How do You Like Your Eggs?

Hard light, soft-ish egg...

Hard light, soft-ish egg...

Hard or soft? Depends on the meal, doesn't it?

Much like how you like your light. Depends on your subject and your artistic intent as to whether you would choose hard or soft light.  Actually that's a bit of a misnomer.  It should be hard or soft shadows.  It is the shadows that define the subject.

Hard light is the sort of light you expect at noon on a sunny day. Bright where there light falls, but with dark shadows.

Soft light is nicely diffused light that wraps around your subject so that there are no harsh shadows. You will find this sort of light outdoors on an overcast day, or in the shade. Indoors, you will find soft light near a window.

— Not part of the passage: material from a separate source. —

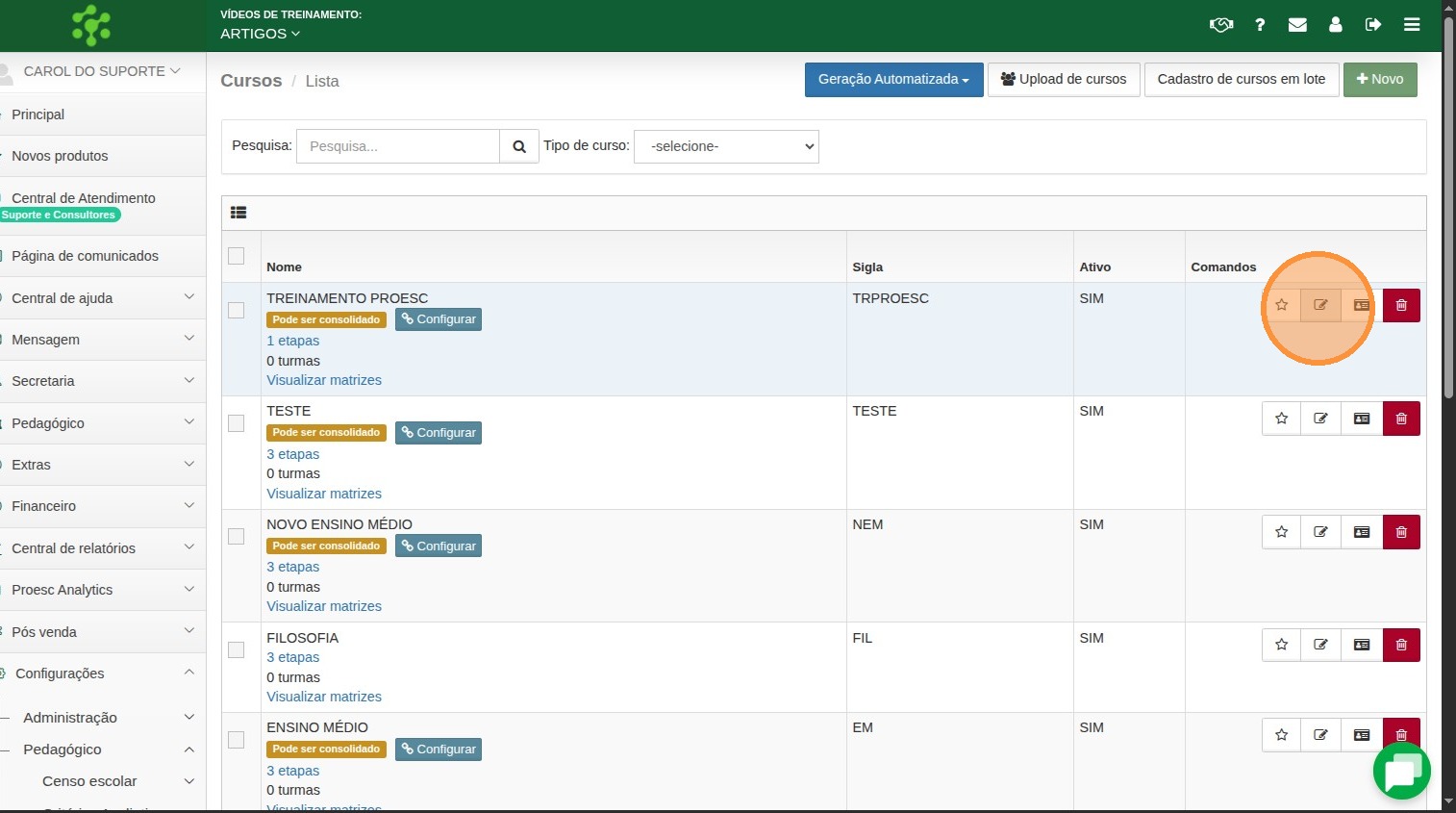This screenshot has width=1456, height=813.
Task: Click the logout arrow icon
Action: click(x=1373, y=25)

How hard or soft light is depends on the size of the light source in relation to the subject. The smaller the light source, the harder the light is going to be.

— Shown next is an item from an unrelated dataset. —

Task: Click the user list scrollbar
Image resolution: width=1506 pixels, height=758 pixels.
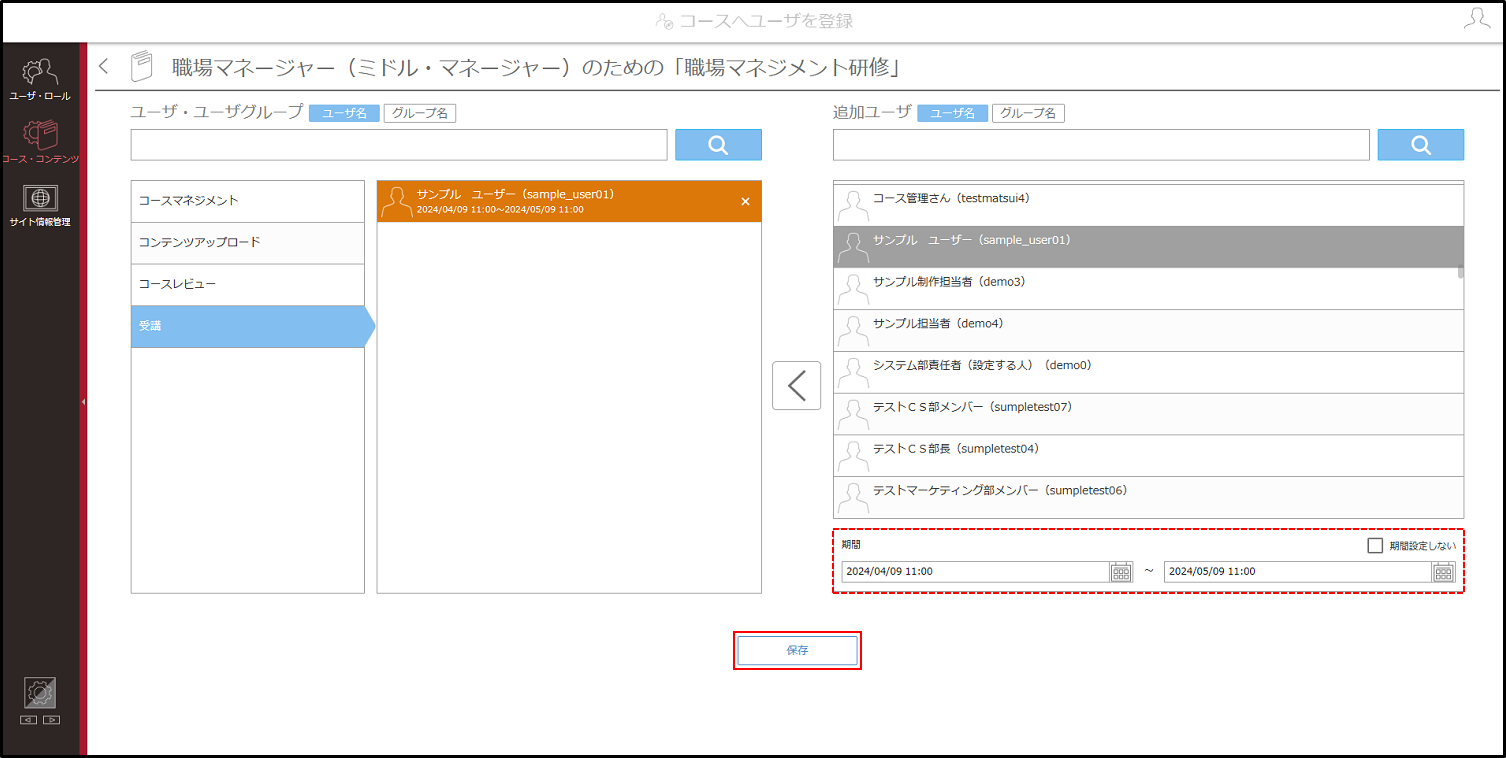Action: point(1461,271)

The astrophysicists have told us that the Sun is quite large, yet it creates hard light with well defined shadows. What's going on? Because the Sun is 149.6 million kilometres from Earth it appears small. 

On a overcast day the clouds scatter the light from the Sun so the light source appears as big as the the sky.

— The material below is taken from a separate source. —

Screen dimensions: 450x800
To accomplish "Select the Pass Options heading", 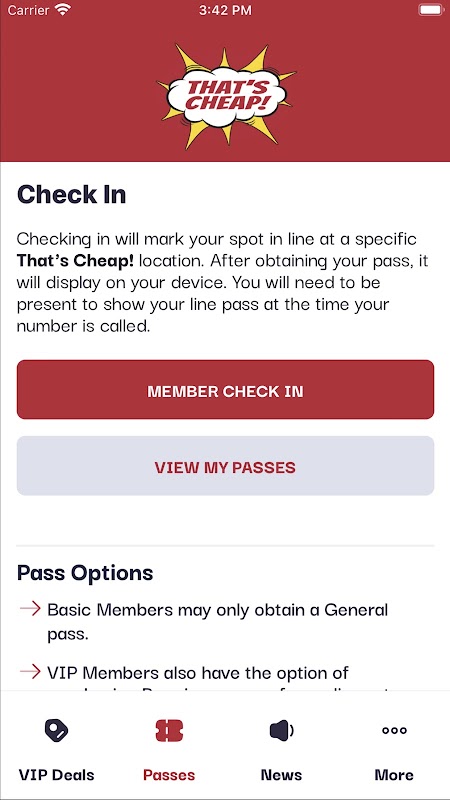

A filament of bare lightbulb is tiny, and going to give hard light. So you put a lampshade over the bulb, effectively making the light larger, and hence softening the light in the room.  

Think of those awful downlighters and the harsh shadows they throw when you stand directly underneath the beam.  A more pleasing lighting effect is when the beam is bounced off the ceiling or walls, spreading out the light similar to the way clouds disperse the harsh rays from the sun.  Keep this in mind when shooting indoors.  Look for light that is bouncing off the walls for a softer, more gentle effect.

There are two common mistakes we make as photographers that yield horrible results.

"Put the sun behind you." Yes, that puts your subject in the light, but it makes them squint and will probably cause highlights and shadows where you don't want them. Rather put your subject in the shade. Or wait for a cloud to blow over.

Which brings us to the flash on top of your camera. It is relatively tiny, and you know the awful results. Just don't use it, except in exceptional circumstances - another topic to be discussed in a future episode.

The soft light from a window should become your best photography friend. Sorry, second best - me first!

The large area of the window is massive relative to the average human subject, so no unwelcome shadows. Soft light is flattering, and flattening. It evens out the bumps and bulges, and, like any good cosmetic advert would have you believe, soft light smooths out the appearance of wrinkles. If there are no strong shadows, wrinkles simply become less pronounced.

There are times when you might want hard light though. Hard light speaks of strength or decisiveness or contention or energy or solidity or power or vigour. The angular shapes of male subjects can benefit from hard light. Cars and mechanical things usually photograph better with hard light.

More often than not, you will probably want to choose soft light. Ladies, flowers, food and lazy pets bring to mind words like beauty, graceful, tolerant, calm, indulgent, sumptuous and elegant.

These aren't rules though. As the photographer, you use the light to describe your subject and set the mood. An angry woman or a bowl of hot chillies may be better served with a hard light. The pensiveness of a gentleman gaze may be enhanced with soft light.

Your Challenge

Take a photo of your subject in soft light.
As a suggestion, take your subject outside. No direct sunlight of course, just a nice even light you will find the the shade of a tree or building. Don't neglect the composition non-rules, like background and subject placement within the frame.